Paul still had a hard time hiding his anger and the only other expression he could manage came across as disbelief.
“He asked me if I wanted to go back to his room. I told him I didn’t do that on the first date.” She looked at Paul again with a trace of humor in her eyes. “I decided to try a new approach, after what happened the last time I tried to shoot someone down kindly.
“He said he had a long tour coming up—meaning I wouldn’t get a second date. I said, ‘So, it’s a date. Shall we say, seven o’clock, twenty years from now?’ And he said, ‘I’m not a patient man. Let’s make it ten’. We laughed, he walked me home, and then he left . . . and I’ll never see him again, and that’s when I realized I may never get married, because I’m afraid I might be too old-fashioned for the world outside my home state.”
Paul wiped the contented look off his face when he noticed the way she stared at him, probably wondering why her rejection pleased him. The drummer thing had been driving him insane.
“Do you always tend to be so melodramatic?” He still looked too amused. “You’re much too young to be thinking that way, and marriage is highly overrated anyway.”
“Marriage is ingrained into my whole being. I think I was born with a desire to be married.”
“That’s why you were sad.” His eyes lit up, proud of himself for figuring it out. “At dinner, with the Swensons.”
“You noticed that, did you?” Rhees closed her eyes, embarrassed.
“You’re not the only one who’s observant.” He rushed on with the next bit to distract her from what he’d stupidly said. “She’s married, has two kids, a prize of a husband.”
“A prize of a husband?”
“Isn’t he everything a woman wants in a husband—tall, dark, handsome, powerful businessman, prolific, rich—”
“How about already married—when he
prolific
-ized her the first time? Yes, I had a
moment
of envy when I realized the new and improved model of Mrs. Swenson was no older than I am, and she has what I want, minus the fact that there is a discarded version of her out there somewhere—I could never consider a cheater a prize. I don’t know their specific circumstances and I don’t mean to judge, but for me . . . I draw the line at cheating.”
“Prolific-ized?” He chuckled. “So as much as you want to be married, and you don’t think you will be, but if you did hit the jackpot—as in, the way you’d see it, you’d still toss his sorry ass to the curb if he cheated?”
“I’d rather die alone, on my own, than die alone because my man is in another woman’s bed.”

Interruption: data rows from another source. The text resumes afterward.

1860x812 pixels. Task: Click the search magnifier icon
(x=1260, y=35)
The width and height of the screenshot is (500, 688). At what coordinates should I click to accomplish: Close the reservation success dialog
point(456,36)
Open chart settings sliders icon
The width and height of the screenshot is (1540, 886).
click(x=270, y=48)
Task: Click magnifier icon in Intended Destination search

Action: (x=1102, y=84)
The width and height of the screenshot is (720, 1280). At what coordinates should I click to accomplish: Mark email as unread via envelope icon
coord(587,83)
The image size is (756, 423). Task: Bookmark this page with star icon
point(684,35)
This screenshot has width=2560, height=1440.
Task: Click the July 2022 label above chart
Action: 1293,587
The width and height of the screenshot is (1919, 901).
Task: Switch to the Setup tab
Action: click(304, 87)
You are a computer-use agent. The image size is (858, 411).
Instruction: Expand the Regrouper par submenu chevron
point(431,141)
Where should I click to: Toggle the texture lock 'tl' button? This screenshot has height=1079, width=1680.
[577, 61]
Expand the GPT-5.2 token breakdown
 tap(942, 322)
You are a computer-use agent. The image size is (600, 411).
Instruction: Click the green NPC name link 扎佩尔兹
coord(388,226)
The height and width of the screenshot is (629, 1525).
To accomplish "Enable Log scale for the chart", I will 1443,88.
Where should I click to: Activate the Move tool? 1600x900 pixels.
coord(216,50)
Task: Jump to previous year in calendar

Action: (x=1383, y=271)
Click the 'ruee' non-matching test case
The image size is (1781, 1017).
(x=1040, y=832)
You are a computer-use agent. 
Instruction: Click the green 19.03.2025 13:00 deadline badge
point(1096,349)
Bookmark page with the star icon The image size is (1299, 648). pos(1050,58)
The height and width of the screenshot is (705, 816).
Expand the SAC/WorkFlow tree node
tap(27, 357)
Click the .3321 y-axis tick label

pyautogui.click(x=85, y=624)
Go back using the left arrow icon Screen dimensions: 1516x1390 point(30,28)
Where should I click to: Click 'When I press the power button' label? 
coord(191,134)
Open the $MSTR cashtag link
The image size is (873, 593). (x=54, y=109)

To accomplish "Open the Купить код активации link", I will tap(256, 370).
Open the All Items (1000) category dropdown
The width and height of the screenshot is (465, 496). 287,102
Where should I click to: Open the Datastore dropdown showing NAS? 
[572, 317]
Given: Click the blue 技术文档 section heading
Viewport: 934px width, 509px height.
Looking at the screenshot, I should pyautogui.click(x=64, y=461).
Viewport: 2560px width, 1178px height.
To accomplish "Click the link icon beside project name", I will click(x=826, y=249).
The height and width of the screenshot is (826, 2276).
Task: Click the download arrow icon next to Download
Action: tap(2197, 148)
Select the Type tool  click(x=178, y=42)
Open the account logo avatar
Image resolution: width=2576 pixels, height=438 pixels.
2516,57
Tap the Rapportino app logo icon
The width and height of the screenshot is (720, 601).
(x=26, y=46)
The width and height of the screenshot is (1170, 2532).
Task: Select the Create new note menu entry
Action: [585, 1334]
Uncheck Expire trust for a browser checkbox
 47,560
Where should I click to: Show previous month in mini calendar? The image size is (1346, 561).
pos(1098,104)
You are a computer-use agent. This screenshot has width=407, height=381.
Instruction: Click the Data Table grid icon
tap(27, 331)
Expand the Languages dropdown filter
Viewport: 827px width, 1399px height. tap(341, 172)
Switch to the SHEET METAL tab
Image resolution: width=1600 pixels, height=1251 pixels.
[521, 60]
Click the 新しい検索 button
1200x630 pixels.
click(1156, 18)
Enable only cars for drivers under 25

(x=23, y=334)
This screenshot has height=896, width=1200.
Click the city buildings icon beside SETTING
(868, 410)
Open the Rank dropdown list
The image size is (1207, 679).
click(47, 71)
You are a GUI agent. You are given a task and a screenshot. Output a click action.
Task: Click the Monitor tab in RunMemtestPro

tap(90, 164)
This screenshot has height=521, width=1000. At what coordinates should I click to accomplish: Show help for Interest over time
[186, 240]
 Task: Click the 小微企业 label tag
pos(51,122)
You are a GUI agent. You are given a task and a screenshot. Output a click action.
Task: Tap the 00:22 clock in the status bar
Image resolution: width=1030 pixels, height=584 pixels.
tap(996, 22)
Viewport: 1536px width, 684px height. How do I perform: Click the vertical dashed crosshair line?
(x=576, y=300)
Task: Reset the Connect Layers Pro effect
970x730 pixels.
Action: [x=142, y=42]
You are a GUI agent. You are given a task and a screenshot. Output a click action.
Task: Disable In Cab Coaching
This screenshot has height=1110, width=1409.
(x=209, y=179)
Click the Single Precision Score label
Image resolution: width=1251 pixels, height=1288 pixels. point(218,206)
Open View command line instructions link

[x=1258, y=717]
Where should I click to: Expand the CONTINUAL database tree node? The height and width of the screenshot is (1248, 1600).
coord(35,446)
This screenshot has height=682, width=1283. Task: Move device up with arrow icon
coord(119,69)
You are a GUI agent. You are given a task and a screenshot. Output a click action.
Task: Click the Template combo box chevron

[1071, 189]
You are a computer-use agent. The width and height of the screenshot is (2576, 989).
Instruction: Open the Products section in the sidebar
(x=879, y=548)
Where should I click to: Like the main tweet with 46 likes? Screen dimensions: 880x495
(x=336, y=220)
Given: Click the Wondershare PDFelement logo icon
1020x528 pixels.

His brow flashed up and then down as he considered what she said.
“I did make a decision recently though,” she continued. “I’m thinking if I’m not married by my thirtieth birthday, I’m going to give up on my dream and—maybe just turn all
promiscuous
or something.” She laughed, mocking herself. A long moment of silence ensued between them.
“Will you promise me something?” he asked, his tone suddenly very serious. “Promise me you’ll invite me to your thirtieth birthday party?” Another moment of silence before she finally broke out into loud, happy laughter. He laughed a little too, but the humor didn’t quite resonate in his expression. He wondered if a spell existed, one he could cast to make sure she wouldn’t marry by then.
They arrived at the yard at Oceanside. She thanked him for walking her home, and unceremoniously dismissed him before he could walk her to her door. He hung on, not wanting to say goodbye until it started to get awkward. He finally had no choice.